One of the obvious questions to pose in the LTE-U/LAA debate might be: if the objective of deploying LTE in the unlicensed bands is to provide telco-style service management of the kind that WiFi currently can’t in public spectrum, then why not apply the techniques to WiFi to keep, and to continue to exploit, all of WiFi’s advantages of cost, its current universal penetration in both public and private spaces, its ubiquity on connectable consumer devices  and so on.

Which is probably not quite the question XCellAir asked itself when it decided to develop its WiFi management system for operators, but one that might be valid today.

For XCellAir the impetus was and is to give operators better control to turn what many seem to regard as an almost embarrassing add-on for offload - a sticking plaster as Marayan Menon, XCellAir’s co-founder and CTO, observes - rather than as an integral part of the network and something more than capable of improving the customer experience and keeping customers sticky. Unless they manage it appropriately, he says, they won’t maximise WiFi’s revenue and service potential.

Which is all very well and good to say, but by itself won’t get telcos reaching for their cheque books, so XCellAir has commissioned some research to illustrate how unmanaged WiFi can wreck the customer experience and leave otherwise useful capacity underutilised.

The report by researchers, Real Wireless, headlines with the claim that operators might be  failing to capture up to $18bn of opportunity cost if they continue to poorly manage unregulated spectrum.

The problems are particularly acute in dense urban environments where many access points are deployed to serve large numbers of users  where that results in much interference between access points.  

XCellAir conducted an analysis of 250 live Wi-Fi access points around its offices in Montreal, Canada, modelling common urban scenarios in which public Wi-Fi is in everyday use and found  that 92 per cent of access points do not adjust their operating frequency, no matter how badly performance is degraded by interference.  In other words they just turn up the volume to 11 and may the devil take the hindmost.  

It also found that on average, two channels worth of bandwidth is unused at any given time, despite all this congestion and interference. As each channel equates to 50 MBps of idle bandwidth totalling 100 MBps it’s enough latent capacity to concurrently stream 25 HD videos, or more than 3000 HD voice calls.

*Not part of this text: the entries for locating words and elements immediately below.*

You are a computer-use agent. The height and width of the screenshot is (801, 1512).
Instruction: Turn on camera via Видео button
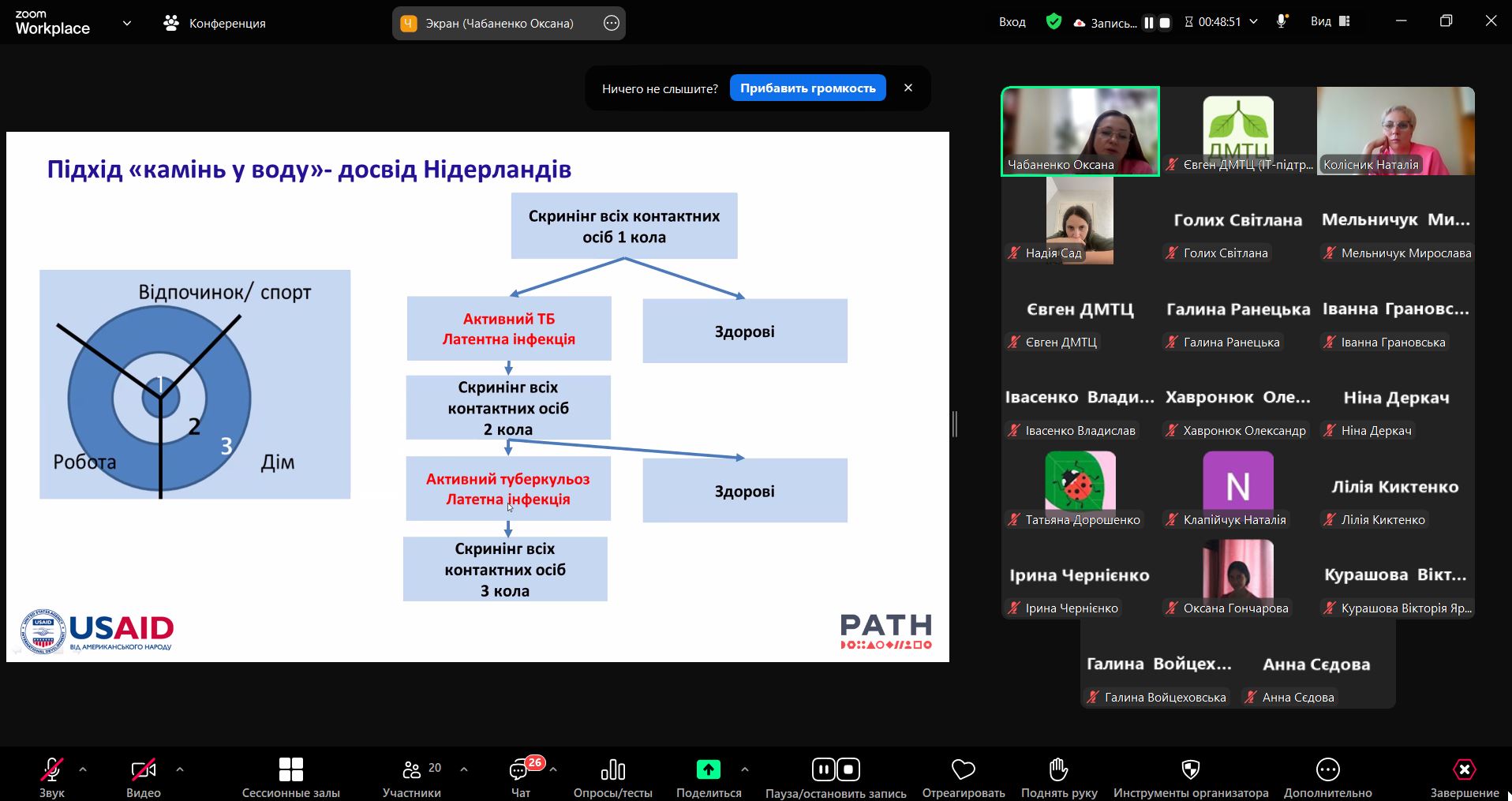pos(143,770)
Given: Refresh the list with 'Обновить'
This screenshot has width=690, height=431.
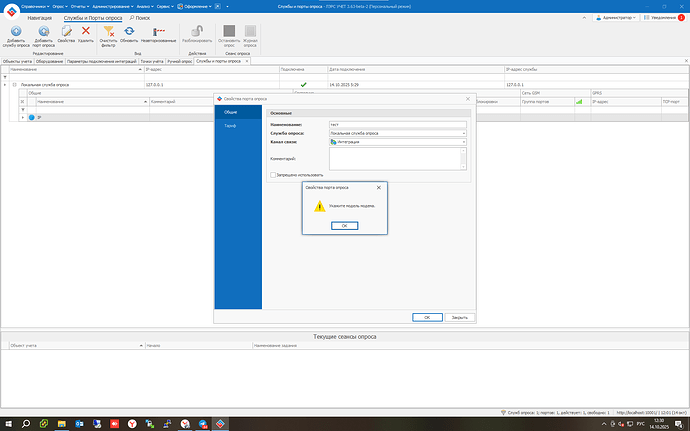Looking at the screenshot, I should [129, 32].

Take a ‘typical’ unmanaged WiFi operator and compare with one with automatic interference and resource management and fault avoidance techniques all built in, and the well equipped operator could enjoy savings and new service revenues of up to $374 million over five years, the report claims.

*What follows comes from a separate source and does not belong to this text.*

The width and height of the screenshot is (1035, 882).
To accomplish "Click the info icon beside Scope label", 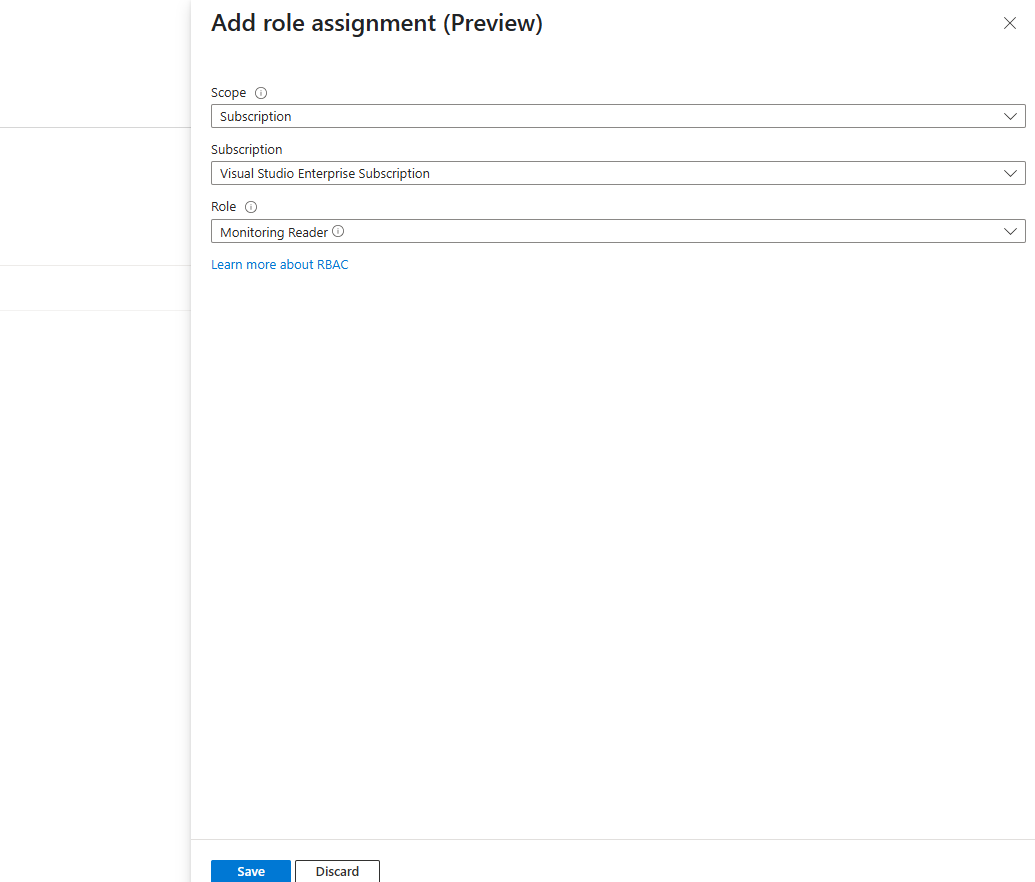I will click(x=261, y=93).
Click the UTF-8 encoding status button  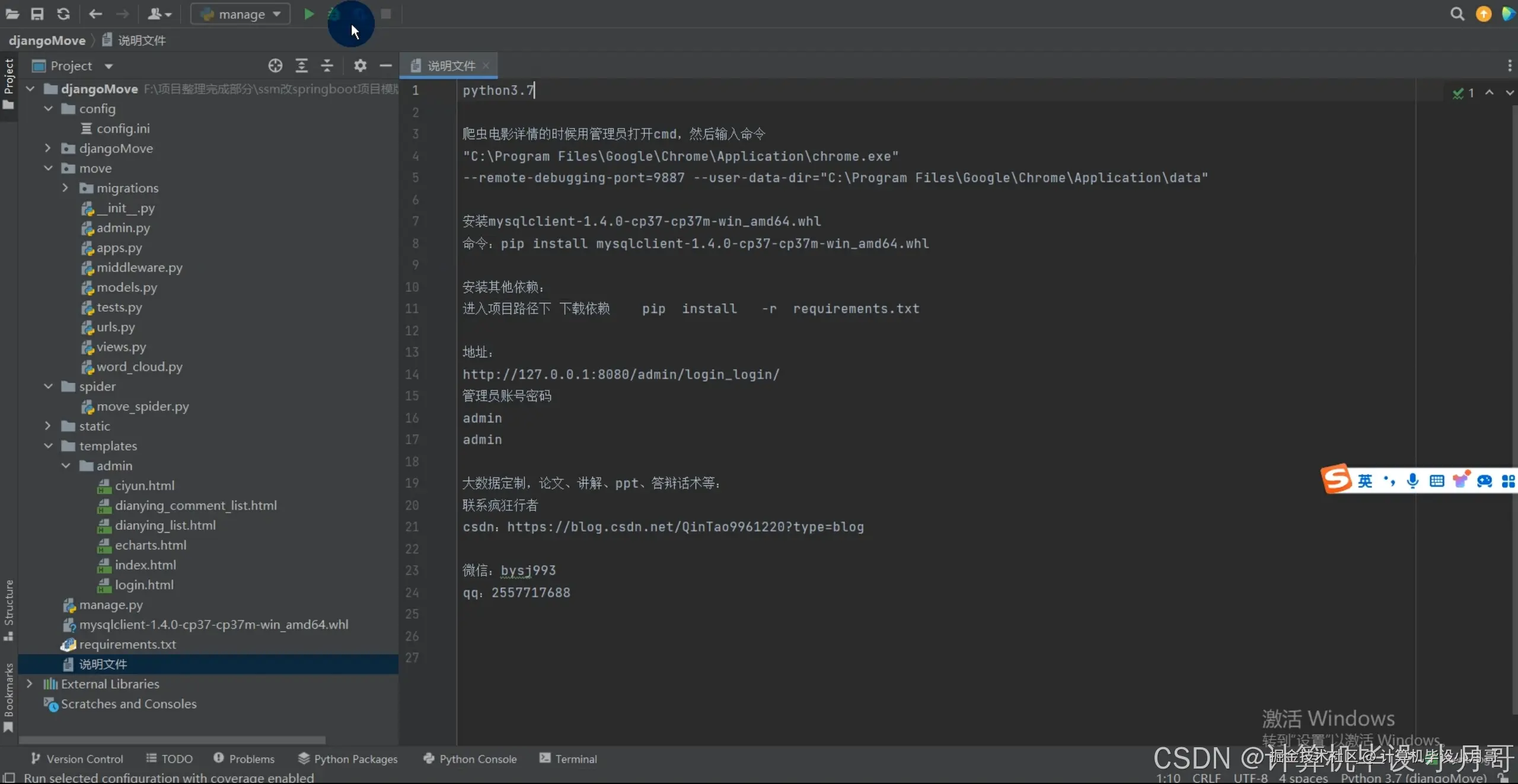[x=1250, y=777]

Get hold of the full report with its case studies at http://xcellair.com/resources/

According to Todd Mersch XCellAir’s co-founder & Executive Vice President of Sales & Marketing, in a conversation with TelecomTV, the company is actively going after virtualisation and, in the long run, he could see white box customer premises (both business and residential) equipment playing host to part of the management code as well management being directed from the cloud.

Also in the sights is residential WiFi management.  “What’s by far the biggest trouble item for a broadband support centre?” he asked. My WiFi isn’t working?  “Exactly, and that costs broadband operators huge amounts of money.  Ideally we’d automate a lot of management and installation processes so that we could spot and correct (or the system could) faults before the customer notices them. Restarting the WiFi router, for instance.”

Todd acknowledges that, finally, companies like Google are starting to tackle the great residential WiFi conundrum - in Google’s case by offering a managed WiFi hub that can do all sorts of management tasks and make room for tricksy applications like home automation and IoT in the future (see - Google sneaks home IoT hub disguised as WiFi router under the noses of sleeping telcos). “Yes, we’re doing a lot of the things that Google is doing with its managed WiFi hub, but Google’s approach is still too demanding on the user, we think. Those users still have to get to grips with the technology to make it work for them, we think the key is to automate a lot of these things.”